The Triple Rock Social Club near Downtown Minneapolis seems like about the least likely place for a straight-edge hardcore gathering. Made infamous thanks to NOFX's single "Seeing Double at the Triple Rock" on their most recent studio full-length, the T-Rock is consistently filled with bar-goers seven days a week, and their Free Bacon Wednesdays have become the stuff of legend. I even have friends who routinely drop close to a hundred dollars a night there on booze, food and jukebox tunes. Not exactly a vice-free environment.
However, as Bane's frontman Aaron Bedard would comment partly through their set, the Triple Rock hosted the band the first year it opened its doors in the Cedar-Riverside neighborhood 10 years ago.
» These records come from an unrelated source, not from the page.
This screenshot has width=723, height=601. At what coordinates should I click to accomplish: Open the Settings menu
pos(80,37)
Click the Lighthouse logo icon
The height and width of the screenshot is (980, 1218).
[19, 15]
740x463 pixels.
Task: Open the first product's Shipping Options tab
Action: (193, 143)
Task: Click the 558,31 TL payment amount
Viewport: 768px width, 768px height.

Coincidentally, Bane was also on their very first tour, crossing the country with a then-relatively unknown band called Saves the Day. Ten years later, Bane returns as the headliner with a free 10-year anniversary EP for those in attendance, and seasoned hardcore heroes H2O as well as newcomers Cruel Hand and Energy in tow.
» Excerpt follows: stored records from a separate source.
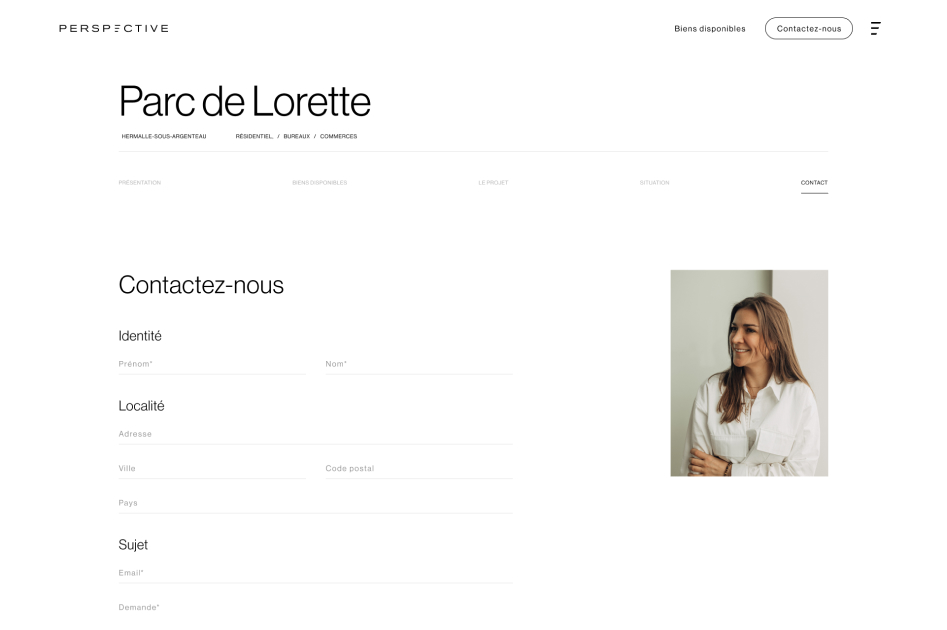The height and width of the screenshot is (630, 947).
Task: Click the Parc de Lorette heading
Action: pyautogui.click(x=245, y=101)
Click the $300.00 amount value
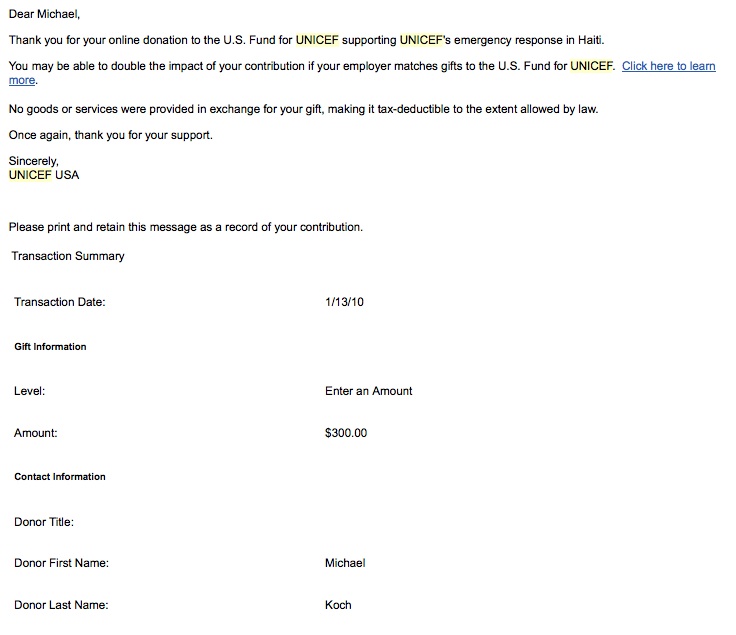The image size is (736, 635). (x=346, y=433)
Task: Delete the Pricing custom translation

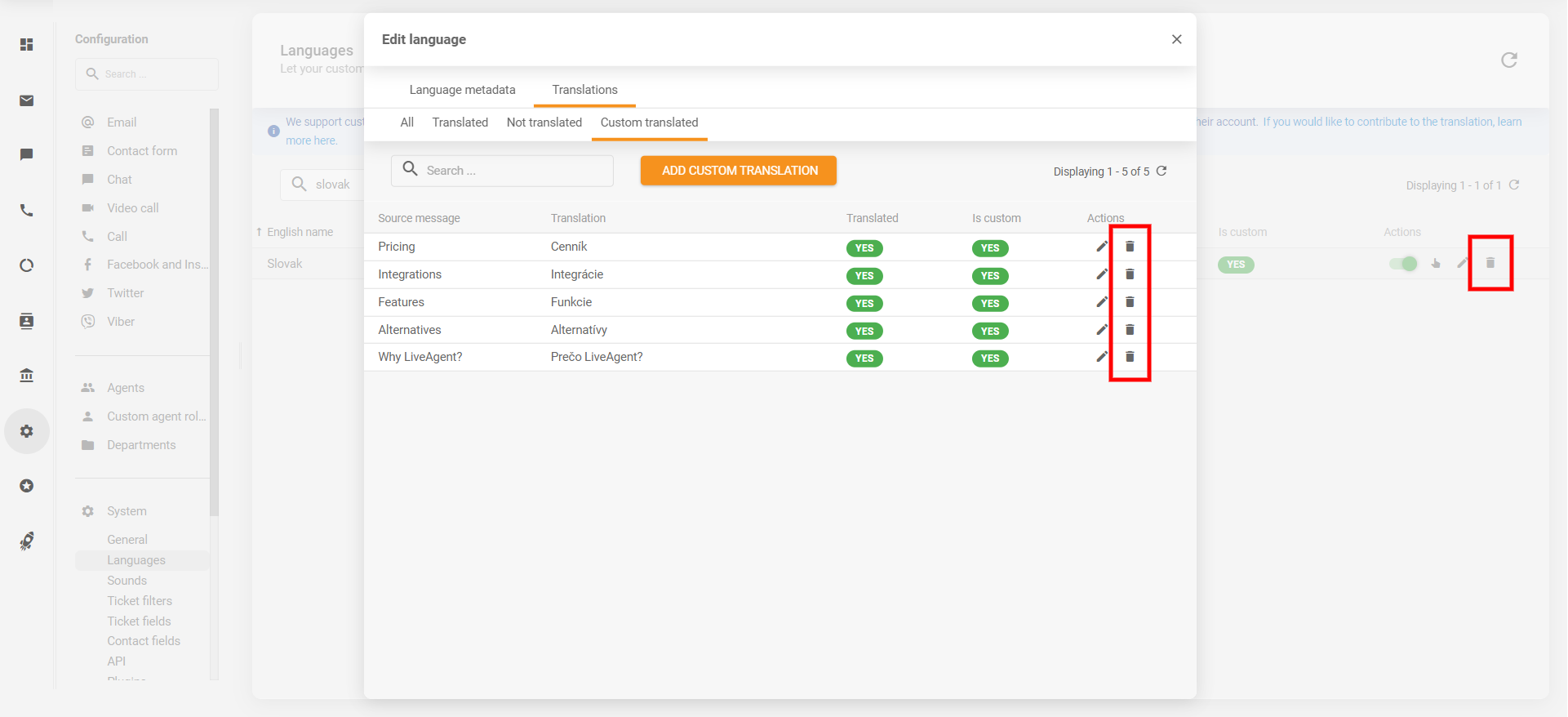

I unfortunately had to miss both Energy and Cruel Hand, and even missed roughly the first ten minutes of H2O, walking in as the band was ending their globetrotting anthem "Faster Than the World." The band was energetic and youthful, despite the gray hairs and weathered skin, and the crowd responded with epic sing-alongs to favorites like "Guilty by Association," "Thicker than Water" and "5 Year Plan," which started out with a Black Sabbath "War Pigs" teaser intro. Even the newer material like "Fairweather Friend" and "What Happened" in particular roused excitement from the audience and kept the dancefloor moving. Bringing out guests from the opening bands for surprise vocal duties, while Aaron Dalbec of Bane hopped on guitar for a verse or two, H2O put on a spirited performance and warmed up the chilly Minnesota night for the show's headliners.
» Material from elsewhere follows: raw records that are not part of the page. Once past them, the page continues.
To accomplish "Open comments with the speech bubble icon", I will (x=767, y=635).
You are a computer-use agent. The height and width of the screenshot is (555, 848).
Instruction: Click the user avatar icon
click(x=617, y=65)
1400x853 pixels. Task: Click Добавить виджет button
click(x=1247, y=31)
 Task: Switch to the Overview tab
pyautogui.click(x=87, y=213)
After a very speedy setup and soundcheck, Bane took the stage, and the bodies started piling on. Despite being both an early show and a weeknight, there were enough kids to fill the sides of the stage, where stage-divers launched themselves into the crowd with every opportunity. Starting with "Speechless" off the band's influential 2001 album Give Blood, Bane traversed their discography, plucking songs from each of their four full-lengths, including fan favorites "Can We Start Again" and "Ali v Frazier I" that sent the crowd into frenzies of microphone sharing and stage-diving. However, the band also showed a tremendous level of awareness on stage, stopping on a dime after a girl caught an elbow to the face to see if she was okay or needed anything. It seems like hardcore has been getting a lot of negative publicity regarding violence lately, and it's fantastic to see a band with Bane's amount of influence taking an interest in the well-being of all their audience members. The girl ended up being okay, and the dancefloor opened back up for an incident-free remainder of the night.
Speaking of dancefloors, Aaron Bedard is the most amusing dancer in history. The Triple Rock stage was alive with action throughout the set, and by the time the crowd was finished shouting along to "Swan Song," there was no energy left from either party for an encore. Afterwards, fans lined up to the Bane "hardcore sweatshirt factory" as Bill Molloy would say, where the band was also selling "I'd Rather Be Stagediving" bumper stickers and giving out the aforementioned free 10-year anniversary EP, which includes a new original and a killer Björk cover. With the great bands and great crowd on hand, it's fair to say that the Triple Rock hosted one of the Twin Cities' best hardcore shows of the fall.